Can Science Tell Us What the Law Really Is?

The Judge Stares at Two Law Books

Sometimes written rules don't force a single answer — and that's where the trouble begins.

It is a gray morning in 1930. A judge sits alone in chambers, staring at two thick law books. One says a contract is void if it is missing a signature. The other says a contract can still bind people if both sides understood the deal. The judge turns the pages again and again. The legal reasons seem to pull her in opposite directions. She bangs her fist on the desk. “Does the law tell me what to decide,” she wonders, “or do I just have to choose?”

Many legal philosophers have asked the same question. Some answer by becoming naturalists. In philosophy, a naturalist is someone who wants to study things the way scientists do—not by sitting in an armchair and thinking, but by looking at evidence and making predictions. When naturalists turn to the law, they try to understand it by observing how real judges, lawyers, and citizens behave, not just by puzzling over big concepts.

But not everyone agrees. Another group of philosophers thinks that the law depends on moral ideas and logical reasoning that you cannot see under a microscope or measure with an instrument. The fight between these camps has been rumbling for over a hundred years, and it still shapes how we think about fairness, courts, and even playground rules.

Can We Study Law in a Lab?

Some philosophers argue that thinking about what words "really" mean isn't enough — you need to go look at the world.

Naturalists come in two flavors. Methodological naturalism (M-naturalism) is a view about how we should do philosophy. It says that good philosophical theories should be “continuous with” the ways scientists work — using observations, experiments, and carefully collected data. Substantive naturalism (S-naturalism) is a view about what exists. It says that only natural things are real: things made of matter and energy, the kind of stuff that physicists and biologists study.

When legal philosophers are methodological naturalists, they want to replace armchair speculation about the law with something that looks more like science. But why would anyone want to throw away the familiar tools of philosophy? The answer starts with an American philosopher named W. V. O. Quine (1908–2000).

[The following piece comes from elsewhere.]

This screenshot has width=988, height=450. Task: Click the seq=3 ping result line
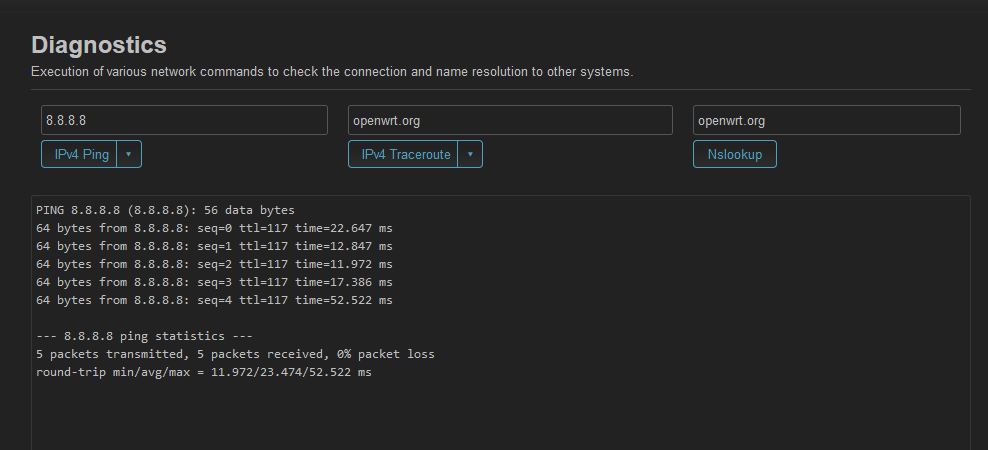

Quine attacked an old idea: that some truths are a priori, knowable just by thinking about meanings, without ever checking the world. For centuries, philosophers thought you could learn a lot about right and wrong, knowledge, or justice simply by analyzing the meanings of words. Quine argued that there is no sharp line between truths that are “true by definition” (like “All bachelors are unmarried”) and truths that are “true by fact” (like “Some bachelors eat peanut butter”). All our beliefs, he said, can in principle be changed by new experiences.

This means conceptual analysis — the habit of testing ideas by asking “What would you say if…?” and trusting your gut feeling — loses its special authority. Some naturalists go all the way. They say we should replace conceptual analysis of law with empirical social science. If you want to know what makes something legally binding, ask what social scientists discover when they study how courts actually work, not what your intuition tells you.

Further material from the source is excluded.